● Assignment
Repeat the entries shown below with every word and mark intact.

_ _ _ _

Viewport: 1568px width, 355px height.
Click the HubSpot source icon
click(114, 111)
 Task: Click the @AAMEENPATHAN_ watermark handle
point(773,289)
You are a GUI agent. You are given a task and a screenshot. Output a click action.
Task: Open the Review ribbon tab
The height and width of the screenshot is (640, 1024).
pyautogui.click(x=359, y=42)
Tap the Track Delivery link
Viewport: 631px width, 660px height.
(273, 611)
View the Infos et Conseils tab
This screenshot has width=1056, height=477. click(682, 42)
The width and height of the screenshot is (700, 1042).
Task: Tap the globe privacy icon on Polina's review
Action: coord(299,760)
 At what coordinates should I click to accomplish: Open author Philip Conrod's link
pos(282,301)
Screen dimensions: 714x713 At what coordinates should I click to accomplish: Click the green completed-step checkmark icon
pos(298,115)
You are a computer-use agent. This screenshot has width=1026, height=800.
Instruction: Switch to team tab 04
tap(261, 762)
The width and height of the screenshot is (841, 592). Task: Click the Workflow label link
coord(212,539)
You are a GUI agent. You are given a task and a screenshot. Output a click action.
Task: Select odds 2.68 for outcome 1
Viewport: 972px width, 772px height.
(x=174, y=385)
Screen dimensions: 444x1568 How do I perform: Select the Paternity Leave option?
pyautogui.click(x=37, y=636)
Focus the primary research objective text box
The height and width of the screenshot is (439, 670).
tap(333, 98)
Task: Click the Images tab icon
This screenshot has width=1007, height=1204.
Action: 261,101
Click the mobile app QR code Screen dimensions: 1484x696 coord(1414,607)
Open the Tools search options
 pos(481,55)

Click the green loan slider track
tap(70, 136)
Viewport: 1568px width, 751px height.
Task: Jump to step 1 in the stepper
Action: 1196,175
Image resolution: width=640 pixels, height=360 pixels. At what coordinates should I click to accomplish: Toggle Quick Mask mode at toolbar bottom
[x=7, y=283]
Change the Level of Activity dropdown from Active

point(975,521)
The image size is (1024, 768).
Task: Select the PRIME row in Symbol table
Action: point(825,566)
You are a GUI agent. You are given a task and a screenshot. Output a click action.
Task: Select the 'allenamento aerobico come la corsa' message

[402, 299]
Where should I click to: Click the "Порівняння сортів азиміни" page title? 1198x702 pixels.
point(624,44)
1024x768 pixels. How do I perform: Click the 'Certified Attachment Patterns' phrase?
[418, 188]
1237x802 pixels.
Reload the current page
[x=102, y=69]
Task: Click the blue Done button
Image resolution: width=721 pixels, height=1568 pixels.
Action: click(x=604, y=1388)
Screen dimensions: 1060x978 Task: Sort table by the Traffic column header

_ _ _ _

● Solved exercise
Viewport: 1568px width, 355px height.
Click the HubSpot source icon
click(114, 111)
 Task: Click the @AAMEENPATHAN_ watermark handle
point(773,289)
You are a GUI agent. You are given a task and a screenshot. Output a click action.
Task: Open the Review ribbon tab
The height and width of the screenshot is (640, 1024).
pyautogui.click(x=359, y=42)
Tap the Track Delivery link
Viewport: 631px width, 660px height.
(273, 611)
View the Infos et Conseils tab
This screenshot has width=1056, height=477. click(682, 42)
The width and height of the screenshot is (700, 1042).
Task: Tap the globe privacy icon on Polina's review
Action: coord(299,760)
 At what coordinates should I click to accomplish: Open author Philip Conrod's link
pos(282,301)
Screen dimensions: 714x713 At what coordinates should I click to accomplish: Click the green completed-step checkmark icon
pos(298,115)
You are a computer-use agent. This screenshot has width=1026, height=800.
Instruction: Switch to team tab 04
tap(261, 762)
The width and height of the screenshot is (841, 592). Task: Click the Workflow label link
coord(212,539)
You are a GUI agent. You are given a task and a screenshot. Output a click action.
Task: Select odds 2.68 for outcome 1
Viewport: 972px width, 772px height.
(x=174, y=385)
Screen dimensions: 444x1568 How do I perform: Select the Paternity Leave option?
pyautogui.click(x=37, y=636)
Focus the primary research objective text box
The height and width of the screenshot is (439, 670).
tap(333, 98)
Task: Click the Images tab icon
This screenshot has width=1007, height=1204.
Action: 261,101
Click the mobile app QR code Screen dimensions: 1484x696 coord(1414,607)
Open the Tools search options
 pos(481,55)

Click the green loan slider track
tap(70, 136)
Viewport: 1568px width, 751px height.
Task: Jump to step 1 in the stepper
Action: 1196,175
Image resolution: width=640 pixels, height=360 pixels. At what coordinates should I click to accomplish: Toggle Quick Mask mode at toolbar bottom
[x=7, y=283]
Change the Level of Activity dropdown from Active

point(975,521)
The image size is (1024, 768).
Task: Select the PRIME row in Symbol table
Action: point(825,566)
You are a GUI agent. You are given a task and a screenshot. Output a click action.
Task: Select the 'allenamento aerobico come la corsa' message

[402, 299]
Where should I click to: Click the "Порівняння сортів азиміни" page title? 1198x702 pixels.
point(624,44)
1024x768 pixels. How do I perform: Click the 'Certified Attachment Patterns' phrase?
[418, 188]
1237x802 pixels.
Reload the current page
[x=102, y=69]
Task: Click the blue Done button
Image resolution: width=721 pixels, height=1568 pixels.
Action: click(x=604, y=1388)
Screen dimensions: 1060x978 Task: Sort table by the Traffic column header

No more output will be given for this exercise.